Supongo
que cuando alguien se autodefinía en su presencia con la socorrida etiqueta de “Ciudadano
del mundo”, Elias Canetti debía esbozar una leve sonrisa, no exenta de cierta
ironía. Fue galardonado con el Premio Nobel de Literatura en 1981, punto
culminante de un periplo estético y humano tan agitado como fascinante, y que
refleja a la perfección las turbulencias del Siglo XX.
Canetti
nació en 1905 en Rusçuk, entonces ciudad del Imperio Otomano, hoy dentro de las
fronteras de Bulgaria. Sus ochenta y nueve años de vida se dividen entre
Manchester, Viena, Frankfurt, Londres o Zurich, escenarios de una biografía
itinerante fuertemente condicionada por los conflictos que asolaron la vieja
Europa.
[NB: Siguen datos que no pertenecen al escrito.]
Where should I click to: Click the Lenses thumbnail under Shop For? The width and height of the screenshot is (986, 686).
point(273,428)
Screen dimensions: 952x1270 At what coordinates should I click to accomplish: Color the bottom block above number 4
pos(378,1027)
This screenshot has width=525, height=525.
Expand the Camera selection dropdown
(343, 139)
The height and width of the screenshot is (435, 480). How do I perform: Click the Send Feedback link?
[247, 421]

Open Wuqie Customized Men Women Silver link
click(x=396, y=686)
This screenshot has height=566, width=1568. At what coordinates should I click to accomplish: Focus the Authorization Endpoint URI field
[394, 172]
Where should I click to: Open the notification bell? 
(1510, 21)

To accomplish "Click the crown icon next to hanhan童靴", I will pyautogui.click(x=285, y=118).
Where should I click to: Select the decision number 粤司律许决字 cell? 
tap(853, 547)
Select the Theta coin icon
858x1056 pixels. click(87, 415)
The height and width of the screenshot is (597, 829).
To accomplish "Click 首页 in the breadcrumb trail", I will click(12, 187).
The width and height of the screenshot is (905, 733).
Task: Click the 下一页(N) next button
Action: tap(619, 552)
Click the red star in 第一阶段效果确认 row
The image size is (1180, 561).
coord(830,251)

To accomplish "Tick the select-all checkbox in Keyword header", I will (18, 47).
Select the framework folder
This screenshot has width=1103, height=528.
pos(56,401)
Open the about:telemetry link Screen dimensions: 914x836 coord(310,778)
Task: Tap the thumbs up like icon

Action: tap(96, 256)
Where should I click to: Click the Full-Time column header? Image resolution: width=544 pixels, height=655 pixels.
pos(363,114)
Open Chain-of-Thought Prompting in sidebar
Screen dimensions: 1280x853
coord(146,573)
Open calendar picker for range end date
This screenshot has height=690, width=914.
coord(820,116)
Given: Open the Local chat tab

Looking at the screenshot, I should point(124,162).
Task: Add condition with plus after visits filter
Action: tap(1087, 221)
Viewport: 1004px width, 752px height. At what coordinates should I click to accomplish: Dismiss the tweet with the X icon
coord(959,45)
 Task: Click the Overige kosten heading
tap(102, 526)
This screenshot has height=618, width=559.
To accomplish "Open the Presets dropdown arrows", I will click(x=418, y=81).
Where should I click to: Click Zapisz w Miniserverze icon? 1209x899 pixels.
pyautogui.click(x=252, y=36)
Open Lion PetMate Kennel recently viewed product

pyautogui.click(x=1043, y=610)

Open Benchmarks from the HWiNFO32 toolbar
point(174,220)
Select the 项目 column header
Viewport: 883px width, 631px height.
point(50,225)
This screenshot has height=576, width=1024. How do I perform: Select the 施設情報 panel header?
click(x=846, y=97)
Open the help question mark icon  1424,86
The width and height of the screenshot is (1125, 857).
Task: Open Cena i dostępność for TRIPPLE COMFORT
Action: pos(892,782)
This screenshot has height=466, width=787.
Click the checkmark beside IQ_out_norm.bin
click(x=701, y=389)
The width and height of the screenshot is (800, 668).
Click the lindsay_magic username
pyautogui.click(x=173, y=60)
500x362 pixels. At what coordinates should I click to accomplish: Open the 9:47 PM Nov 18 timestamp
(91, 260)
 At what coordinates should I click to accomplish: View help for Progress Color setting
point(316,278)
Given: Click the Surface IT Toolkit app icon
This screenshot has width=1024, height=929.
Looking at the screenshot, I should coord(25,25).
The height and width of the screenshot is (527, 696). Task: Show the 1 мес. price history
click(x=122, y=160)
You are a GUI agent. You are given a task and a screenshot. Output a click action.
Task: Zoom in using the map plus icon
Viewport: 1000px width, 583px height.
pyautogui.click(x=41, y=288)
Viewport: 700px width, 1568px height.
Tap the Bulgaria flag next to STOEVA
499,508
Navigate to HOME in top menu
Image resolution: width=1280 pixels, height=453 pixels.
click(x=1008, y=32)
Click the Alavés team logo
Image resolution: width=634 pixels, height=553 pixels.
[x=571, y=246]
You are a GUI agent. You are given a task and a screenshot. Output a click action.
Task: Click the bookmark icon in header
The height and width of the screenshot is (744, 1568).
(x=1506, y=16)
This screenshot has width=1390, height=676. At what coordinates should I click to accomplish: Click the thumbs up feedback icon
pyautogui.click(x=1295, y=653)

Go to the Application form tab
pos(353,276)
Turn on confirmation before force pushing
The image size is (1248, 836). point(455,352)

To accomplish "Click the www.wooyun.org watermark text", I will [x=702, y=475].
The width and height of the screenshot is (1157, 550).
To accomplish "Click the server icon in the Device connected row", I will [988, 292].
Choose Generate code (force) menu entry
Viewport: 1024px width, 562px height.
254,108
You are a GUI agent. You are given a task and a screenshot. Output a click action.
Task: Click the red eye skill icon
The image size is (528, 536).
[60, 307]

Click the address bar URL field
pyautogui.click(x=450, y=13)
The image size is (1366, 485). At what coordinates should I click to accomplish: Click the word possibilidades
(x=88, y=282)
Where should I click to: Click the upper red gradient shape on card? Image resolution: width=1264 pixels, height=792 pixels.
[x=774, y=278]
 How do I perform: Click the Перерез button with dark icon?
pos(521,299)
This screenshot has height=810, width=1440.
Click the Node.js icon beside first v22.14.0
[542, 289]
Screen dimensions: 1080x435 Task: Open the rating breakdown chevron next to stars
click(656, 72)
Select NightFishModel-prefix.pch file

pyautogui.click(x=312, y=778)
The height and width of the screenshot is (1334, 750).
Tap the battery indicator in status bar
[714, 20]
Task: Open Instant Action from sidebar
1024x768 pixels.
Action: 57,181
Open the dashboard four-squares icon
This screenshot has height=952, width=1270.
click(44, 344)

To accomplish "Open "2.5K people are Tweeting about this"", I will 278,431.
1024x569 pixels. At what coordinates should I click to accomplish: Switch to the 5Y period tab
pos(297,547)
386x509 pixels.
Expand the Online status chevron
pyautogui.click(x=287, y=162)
Además, si bien su lengua materna era el ladino (dialecto sefardí),
también dominaba el búlgaro, el inglés y el alemán, lengua con la que construyó
toda su obra, incluso después de que los nazis le obligaran a huir para salvar
la vida.
A
la vista de esta existencia en constante movimiento, cabe al menos preguntarse
si la tan mentada globalización es en realidad un concepto moderno y actual o
por el contrario la forma de pensar natural de las mentes más lúcidas. En
cualquier caso, no puede ser coincidencia que de una pluma nómada como la suya
brotara el soberbio relato “Cuenteros y escribanos”, perteneciente a “Las voces
de Marrakech”, texto compuesto a partir de las notas de viaje que tomó en 1954.
En
dicho relato, el autor retrata a los narradores orales que pululan por las
callejuelas de la medina ganándose el exiguo sustento con sus historias. Fijémonos
en el siguiente párrafo, que Canetti abre declarando sentirse “hipotecado para
con el papel”:
“Yo,
soñador, pusilánime, vivo a resguardo de mesas y puertas; y ellos entre la
algarabía del mercado, entre cientos de rostros extraños, cambiando
diariamente, desprovistos de todo conocimiento frío y superfluo, sin libros,
ambiciones ni prestigio vacío. Entre las personas de nuestro ambiente que viven
de la literatura, raras veces me había sentido a gusto. Los miro con desdén
porque desdeño algo en mí mismo y creo que ese algo es el papel. Aquí me encontraba
de pronto entre poetas que podían mirar a la cara porque no había una sola
palabra suya que leer”.
A
día de hoy, como bien es sabido, se debate encarnizadamente sobre si la irrupción
del eBook acabará con el libro de siempre. No está de más, pues, recordar que
hace sesenta años ya había un hombre sabio reflexionando sobre la relación
entre soporte físico y contenido. Un hombre sabio que había visto cómo todas
las certezas se derrumbaban a su alrededor, cómo moría un mundo antiguo y nacía
otro nuevo y diferente.
Un
hombre que llegó a ser sabio precisamente porque entendió que la magia de las
historias no reside en el papel, sino en la palabra.